Goal of the exercise: Lines in the listing under this task are to be copied exactly.

Source data:
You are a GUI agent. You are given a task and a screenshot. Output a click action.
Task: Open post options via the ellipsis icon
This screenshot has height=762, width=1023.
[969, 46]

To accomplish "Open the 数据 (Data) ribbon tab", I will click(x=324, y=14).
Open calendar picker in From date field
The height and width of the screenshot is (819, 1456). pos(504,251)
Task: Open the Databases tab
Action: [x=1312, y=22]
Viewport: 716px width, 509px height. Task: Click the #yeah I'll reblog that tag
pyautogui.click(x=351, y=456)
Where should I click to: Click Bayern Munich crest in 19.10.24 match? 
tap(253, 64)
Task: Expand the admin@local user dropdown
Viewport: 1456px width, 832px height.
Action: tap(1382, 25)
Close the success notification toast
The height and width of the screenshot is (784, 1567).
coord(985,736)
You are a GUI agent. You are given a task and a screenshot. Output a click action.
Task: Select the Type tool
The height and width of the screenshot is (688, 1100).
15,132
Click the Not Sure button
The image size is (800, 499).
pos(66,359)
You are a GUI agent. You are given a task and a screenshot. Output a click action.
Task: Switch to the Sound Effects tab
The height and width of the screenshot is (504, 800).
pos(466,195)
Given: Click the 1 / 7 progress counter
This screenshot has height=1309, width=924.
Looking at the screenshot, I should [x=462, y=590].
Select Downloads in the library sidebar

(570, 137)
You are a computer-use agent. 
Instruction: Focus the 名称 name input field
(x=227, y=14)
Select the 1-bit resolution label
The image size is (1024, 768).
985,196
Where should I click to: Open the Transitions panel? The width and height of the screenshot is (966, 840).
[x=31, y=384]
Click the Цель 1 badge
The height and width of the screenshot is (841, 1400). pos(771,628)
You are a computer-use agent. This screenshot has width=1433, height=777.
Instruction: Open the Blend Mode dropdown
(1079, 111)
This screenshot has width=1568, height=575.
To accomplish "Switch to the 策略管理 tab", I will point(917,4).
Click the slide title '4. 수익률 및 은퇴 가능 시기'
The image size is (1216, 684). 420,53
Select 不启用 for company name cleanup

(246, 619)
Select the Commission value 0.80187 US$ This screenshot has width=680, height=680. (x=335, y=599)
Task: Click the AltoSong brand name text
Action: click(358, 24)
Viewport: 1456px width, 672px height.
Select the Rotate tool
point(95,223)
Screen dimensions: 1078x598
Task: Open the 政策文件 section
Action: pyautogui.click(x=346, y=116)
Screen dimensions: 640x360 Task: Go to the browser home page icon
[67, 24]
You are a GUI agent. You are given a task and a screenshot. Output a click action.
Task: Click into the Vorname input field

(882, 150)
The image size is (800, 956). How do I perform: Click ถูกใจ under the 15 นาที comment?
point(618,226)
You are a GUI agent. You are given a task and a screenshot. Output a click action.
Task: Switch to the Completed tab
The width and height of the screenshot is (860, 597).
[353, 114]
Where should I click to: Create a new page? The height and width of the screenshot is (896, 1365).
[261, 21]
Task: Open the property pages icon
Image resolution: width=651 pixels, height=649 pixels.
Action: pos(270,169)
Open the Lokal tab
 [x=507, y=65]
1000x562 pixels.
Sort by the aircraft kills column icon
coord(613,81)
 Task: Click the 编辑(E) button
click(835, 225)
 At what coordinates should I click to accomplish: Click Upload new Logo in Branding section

Exercise response:
You are a GUI agent. You are given a task and a screenshot. Output a click action.
Task: Open post options via the ellipsis icon
This screenshot has height=762, width=1023.
[969, 46]

To accomplish "Open the 数据 (Data) ribbon tab", I will click(x=324, y=14).
Open calendar picker in From date field
The height and width of the screenshot is (819, 1456). pos(504,251)
Task: Open the Databases tab
Action: [x=1312, y=22]
Viewport: 716px width, 509px height. Task: Click the #yeah I'll reblog that tag
pyautogui.click(x=351, y=456)
Where should I click to: Click Bayern Munich crest in 19.10.24 match? 
tap(253, 64)
Task: Expand the admin@local user dropdown
Viewport: 1456px width, 832px height.
Action: tap(1382, 25)
Close the success notification toast
The height and width of the screenshot is (784, 1567).
coord(985,736)
You are a GUI agent. You are given a task and a screenshot. Output a click action.
Task: Select the Type tool
The height and width of the screenshot is (688, 1100).
15,132
Click the Not Sure button
The image size is (800, 499).
pos(66,359)
You are a GUI agent. You are given a task and a screenshot. Output a click action.
Task: Switch to the Sound Effects tab
The height and width of the screenshot is (504, 800).
pos(466,195)
Given: Click the 1 / 7 progress counter
This screenshot has height=1309, width=924.
Looking at the screenshot, I should [x=462, y=590].
Select Downloads in the library sidebar

(570, 137)
You are a computer-use agent. 
Instruction: Focus the 名称 name input field
(x=227, y=14)
Select the 1-bit resolution label
The image size is (1024, 768).
985,196
Where should I click to: Open the Transitions panel? The width and height of the screenshot is (966, 840).
[x=31, y=384]
Click the Цель 1 badge
The height and width of the screenshot is (841, 1400). pos(771,628)
You are a computer-use agent. This screenshot has width=1433, height=777.
Instruction: Open the Blend Mode dropdown
(1079, 111)
This screenshot has width=1568, height=575.
To accomplish "Switch to the 策略管理 tab", I will point(917,4).
Click the slide title '4. 수익률 및 은퇴 가능 시기'
The image size is (1216, 684). 420,53
Select 不启用 for company name cleanup

(246, 619)
Select the Commission value 0.80187 US$ This screenshot has width=680, height=680. (x=335, y=599)
Task: Click the AltoSong brand name text
Action: click(358, 24)
Viewport: 1456px width, 672px height.
Select the Rotate tool
point(95,223)
Screen dimensions: 1078x598
Task: Open the 政策文件 section
Action: pyautogui.click(x=346, y=116)
Screen dimensions: 640x360 Task: Go to the browser home page icon
[67, 24]
You are a GUI agent. You are given a task and a screenshot. Output a click action.
Task: Click into the Vorname input field

(882, 150)
The image size is (800, 956). How do I perform: Click ถูกใจ under the 15 นาที comment?
point(618,226)
You are a GUI agent. You are given a task and a screenshot. Output a click action.
Task: Switch to the Completed tab
The width and height of the screenshot is (860, 597).
[353, 114]
Where should I click to: Create a new page? The height and width of the screenshot is (896, 1365).
[261, 21]
Task: Open the property pages icon
Image resolution: width=651 pixels, height=649 pixels.
Action: pos(270,169)
Open the Lokal tab
 [x=507, y=65]
1000x562 pixels.
Sort by the aircraft kills column icon
coord(613,81)
 Task: Click the 编辑(E) button
click(835, 225)
 At what coordinates should I click to accomplish: Click Upload new Logo in Branding section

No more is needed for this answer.